Spanish female painter (born 1950)

María Ángeles Fernández Cuesta (La Pinturitas) (born 1950) is a Spanish self-taught artist known for her ongoing painting work which has transformed the facade of a derelict restaurant in Arguedas, Navarre into a continuously evolving visionary environment.

==Life==
María Ángeles Fernández Cuesta was born in 1950 in Toledo, Spain. Before she was ten her mother died in childbirth. She spent her childhood in Toledo until moving with her father to Arguedas. In 1973 she married Miguel Galarret and they soon had three children. Much later she gave birth to another child. At times Fernández experienced emotional agitation, including an episode which led to her youngest child being taken into care by social services and housed elsewhere, resulting in a situation in which Fernández could not determine her child's location. Villagers mockingly called her La Pinturitas because of the extravagant makeup she often covered her face with.
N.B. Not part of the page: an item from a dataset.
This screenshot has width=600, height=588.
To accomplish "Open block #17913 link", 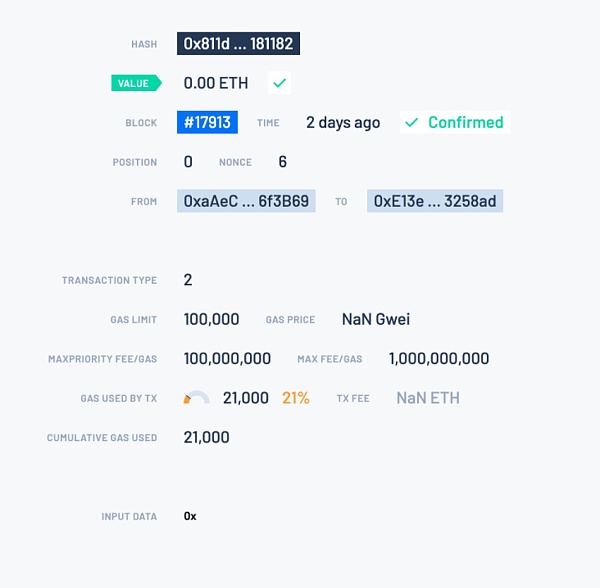I will (x=207, y=122).
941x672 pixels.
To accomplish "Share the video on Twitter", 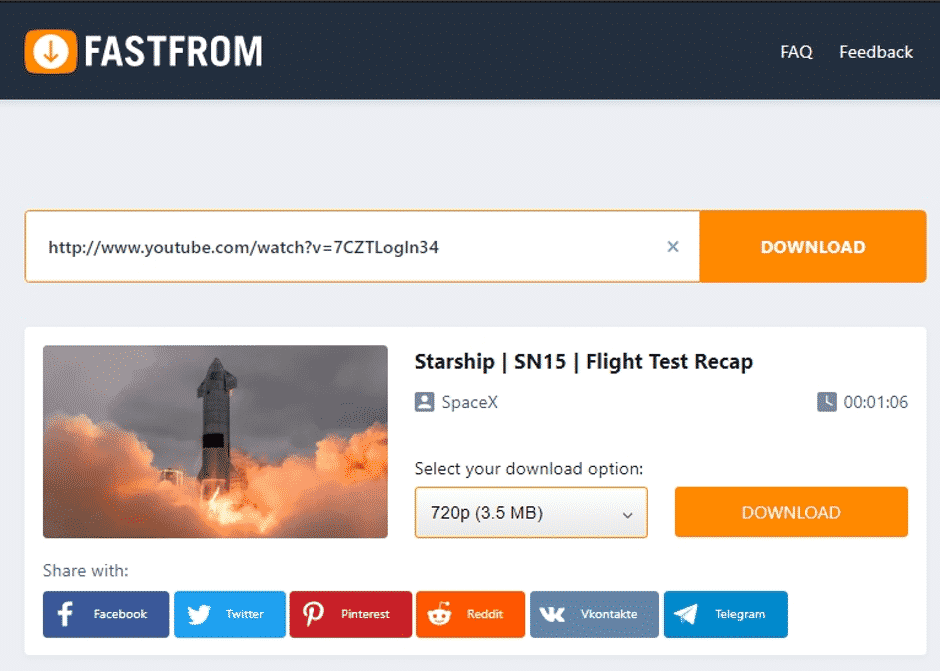I will [x=230, y=614].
At 50 “para olvidar las penas”, to forget her pains, she began to paint. This activity became central to her existence, and a decade later she felt that “Me he ganado el respeto de los jóvenes”, she had gained the respect of the young people. She continues to paint as of 2018.

==Work==
María Ángeles Fernández Cuesta began creating works which blended image: people, animals and faces, with text, as a means to express and ease troubling emotions, in 2000 when she was 50 years old. She chose to make her paintings on the exterior walls of a derelict building in Arguedas that was near a busy roadway. Her paintings came to completely cover the walls of the building in bright primary colored paintings that stretch fifty meters.

==Recognition==
Photographer Hervé Couton discovered María Ángeles Fernández Cuesta's paintings in 2009 and has returned yearly to create photographs of her work, which have been published internationally in periodicals such as Raw Vision and on the internet.

In 2015 the society "Les Amis de La Pinturitas D'Arguedas", Friends of La Pinturitas of Arguedas, was established in Montauban, France.